GOAL: Pull out each line in the records below that contains the string "Open". Matching is case-sensitive.

WORKING DATA:
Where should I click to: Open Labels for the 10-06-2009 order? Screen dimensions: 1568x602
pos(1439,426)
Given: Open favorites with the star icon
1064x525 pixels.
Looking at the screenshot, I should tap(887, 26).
* * *
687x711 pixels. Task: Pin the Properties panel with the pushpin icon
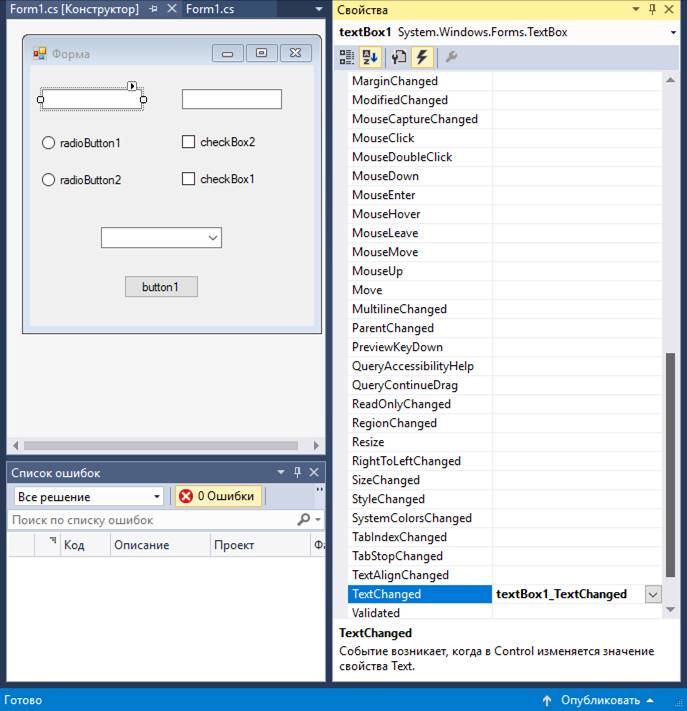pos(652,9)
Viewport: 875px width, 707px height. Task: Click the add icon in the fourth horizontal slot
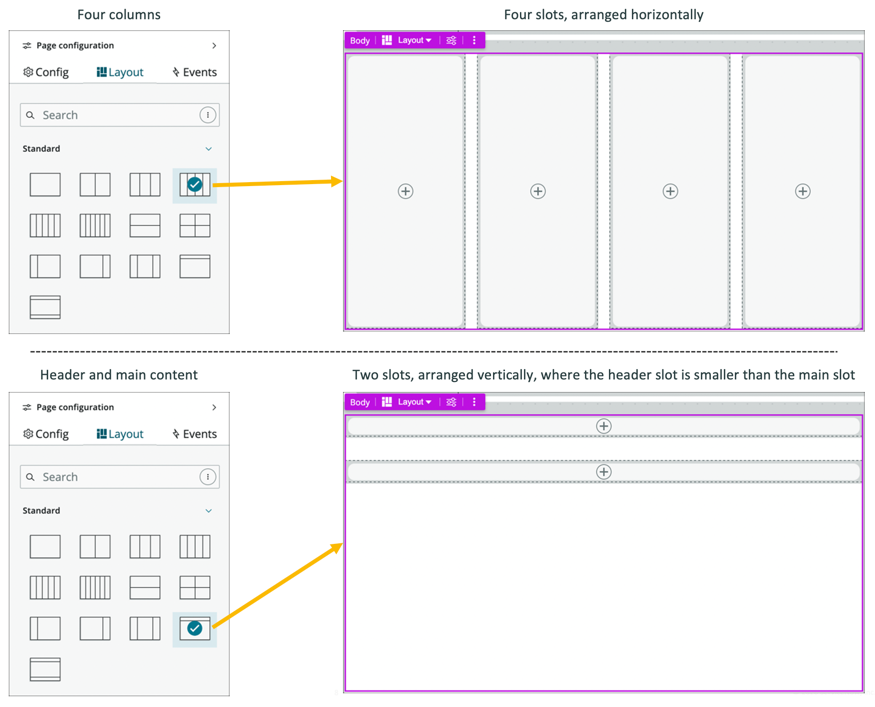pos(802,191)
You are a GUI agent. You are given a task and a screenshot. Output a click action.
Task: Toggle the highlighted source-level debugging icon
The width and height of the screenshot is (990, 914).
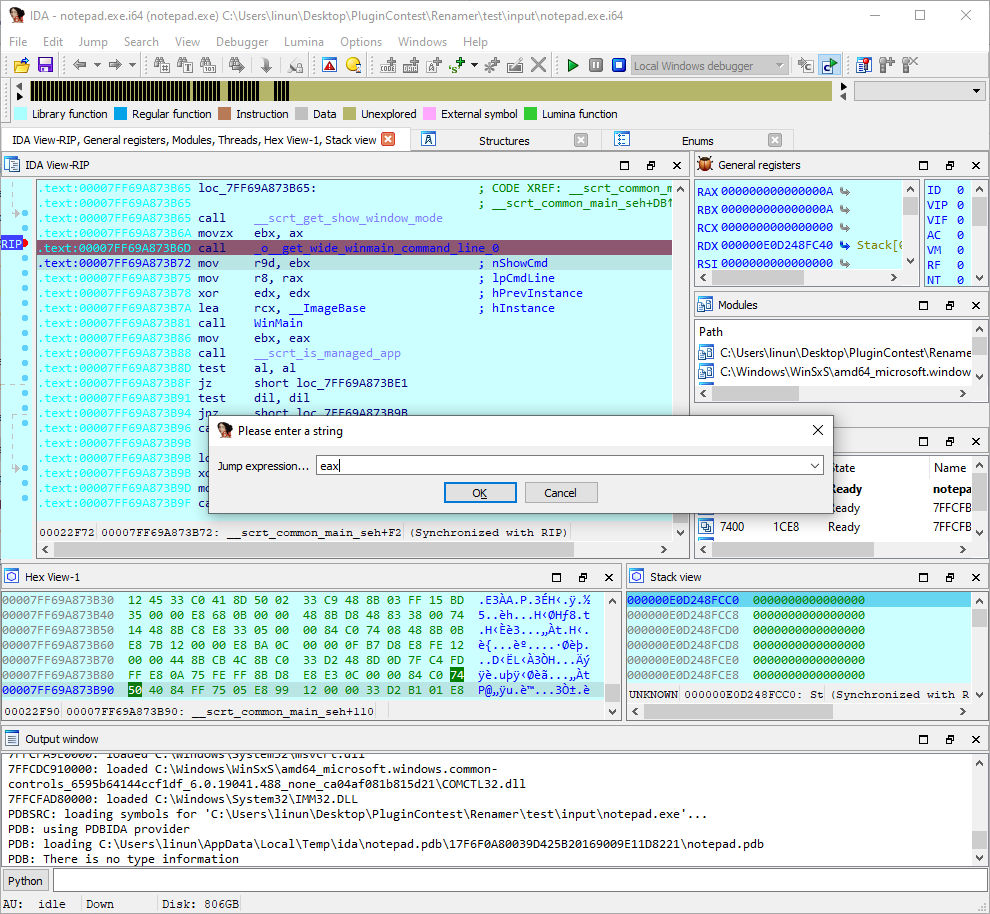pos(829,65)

FULL SOLUTION:
Where should I click to: Open Labels for the 10-06-2009 order? Screen dimensions: 1568x602
Given: Open favorites with the star icon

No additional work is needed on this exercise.